» Document segment:
━━━━━━

Epithelial-mesenchymal interactions are required for msx 1 and msx 2 gene expression in the developing murine molar tooth

Abstract

Duplication of the msh-like homeobox gene of Drosophila may be related to the evolution of the vertebrate head. The murine homologues of this gene, msx 1 and msx 2 are expressed in the developing craniofacial complex including the branchial arches, especially in regions of epithelial-mesenchymal organogenesis including the developing tooth. By performing in vitro recombination experiments using homochronic dental and non-dental epithelial and mesenchymal tissues from E10 to E18 mouse embryos, we have found that the maintenance of homeobox gene expression in the tooth is dependent upon tissue interactions. In homotypic recombinants, dental-type tissue interactions occur, leading to expression of both genes in a manner similar to that seen during in vivo development. msx 1 is expressed exclusively in mesenchyme, both in the dental papilla and follicle. msx 2 is expressed in the dental epithelium and only in the mesenchyme of the dental papilla. In heterotypic recombinants, the dental epithelium is able to induce msx 1 expression in non-dental mesenchyme, this potential being lost at the bell stage. In these recombinants msx 2 was induced by presumptive dental epithelium prior to the bud stage but not thereafter. The expression of msx 1 and msx 2 in dental mesenchyme requires the presence of epithelium until the early bell stage. However, whereas non-dental, oral epithelium is capable of maintaining expression of msx 1 in dental mesenchyme throughout tooth development, induction of msx 2 was temporally restricted suggesting regulation by a specific epithelial-mesenchymal interaction related to the inductive events of tooth formation. msx 1 and msx 2, as putative transcription factors, may play a role in regulating the expression of other genes during tooth formation. We conclude that expression of msx 1 in jaw mesenchyme requires a non-specific epithelial signal, whereas msx 2 expression in either epithelium or mesenchyme requires reciprocal interactions between specialized dental cell populations.

━━━━━━

» Records provided:
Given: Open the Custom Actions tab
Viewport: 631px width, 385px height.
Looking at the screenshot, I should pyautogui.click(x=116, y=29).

━━━━━━

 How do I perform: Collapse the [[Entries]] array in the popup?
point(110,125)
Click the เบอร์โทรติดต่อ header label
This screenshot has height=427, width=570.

━━━━━━

» Exercise description: According to the abstract on msx gene expression in the developing mouse molar, in which tissue is msx 1 expressed exclusively in homotypic recombinants?

» Result: In mesenchyme, both in the dental papilla and the follicle.